People are demanding that companies act ethically and responsibly and they are quick to call companies out when they don’t, he said. “The mindset that business should have a social purpose isn’t a radical new concept. It was the norm in the era before mass commerce, when most companies were local and business leaders had a vested interest in helping their communities flourish. Local bankers wanted the shopkeepers they lent to to prosper; they understood the need to literally invest in the community for the benefit of all. Take that mindset to the global, connected world, marry it to the expectations of millennials, and soon every business will need to integrate social impact into what it does day to day.”
Dickerson also talked about the desire for a genuine personal connection. “After all, the Internet is made up of individuals who want to connect. And the easier it is to connect, the more people crave meaningful contact, a backlash against instant but soulless gratification provided by a faceless corporate entity that you can’t interact with.”
And of course the CEO brought it back to Etsy:
The principle that companies should have a social purpose that is inherent to their business lies at the heart of Etsy, which enables people around the world to connect offline and online to make, sell and buy unique goods. We help creative entrepreneurs start, scale and enjoy their businesses, and we connect them to buyers who care about where they spend their money.

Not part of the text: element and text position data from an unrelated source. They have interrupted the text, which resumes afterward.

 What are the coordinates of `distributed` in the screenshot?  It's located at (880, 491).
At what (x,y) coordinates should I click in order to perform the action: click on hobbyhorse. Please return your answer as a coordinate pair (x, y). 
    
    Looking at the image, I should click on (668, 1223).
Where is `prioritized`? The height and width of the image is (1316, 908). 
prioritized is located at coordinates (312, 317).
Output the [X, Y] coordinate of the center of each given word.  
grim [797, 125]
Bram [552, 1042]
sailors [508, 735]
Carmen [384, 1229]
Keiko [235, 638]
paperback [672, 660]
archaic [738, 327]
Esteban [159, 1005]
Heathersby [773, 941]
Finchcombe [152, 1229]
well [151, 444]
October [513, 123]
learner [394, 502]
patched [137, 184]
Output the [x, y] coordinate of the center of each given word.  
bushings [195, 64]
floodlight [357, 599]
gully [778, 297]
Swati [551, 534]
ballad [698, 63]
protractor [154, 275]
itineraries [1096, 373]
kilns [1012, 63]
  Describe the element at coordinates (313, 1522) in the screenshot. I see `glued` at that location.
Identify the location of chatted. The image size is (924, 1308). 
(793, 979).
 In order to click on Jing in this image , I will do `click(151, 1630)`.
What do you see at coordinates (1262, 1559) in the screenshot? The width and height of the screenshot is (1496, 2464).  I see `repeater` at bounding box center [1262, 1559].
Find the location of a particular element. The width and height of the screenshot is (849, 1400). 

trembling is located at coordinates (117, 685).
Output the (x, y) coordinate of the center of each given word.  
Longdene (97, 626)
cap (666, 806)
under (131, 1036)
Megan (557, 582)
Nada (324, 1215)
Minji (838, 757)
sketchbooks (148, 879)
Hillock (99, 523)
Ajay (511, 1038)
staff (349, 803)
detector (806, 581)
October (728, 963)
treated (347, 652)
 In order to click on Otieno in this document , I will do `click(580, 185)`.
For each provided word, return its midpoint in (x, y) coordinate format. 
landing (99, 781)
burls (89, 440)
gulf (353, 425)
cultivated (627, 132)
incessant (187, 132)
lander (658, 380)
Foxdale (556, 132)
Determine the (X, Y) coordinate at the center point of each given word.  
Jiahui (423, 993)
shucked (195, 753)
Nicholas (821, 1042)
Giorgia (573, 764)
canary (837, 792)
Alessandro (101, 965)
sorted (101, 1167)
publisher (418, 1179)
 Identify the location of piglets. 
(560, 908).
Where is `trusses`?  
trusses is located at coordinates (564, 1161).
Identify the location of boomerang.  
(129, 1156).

Etsy is a global platform, but the proceeds from these transactions flow locally, largely going back to the communities where our sellers live. We’ve made it easier for sellers to grow responsibly, with an application and approval process we put in place a year ago that helps makers partner with local manufacturers that share their values.
Some might wonder if such ideas are scalable, especially in light of eBay’s history. If Etsy goes public, will it be able to keep its promise of social responsibility while satisfying shareholders?
“In 2015, we’re going to see more consumers align their hearts with their dollars,” Dickerson wrote.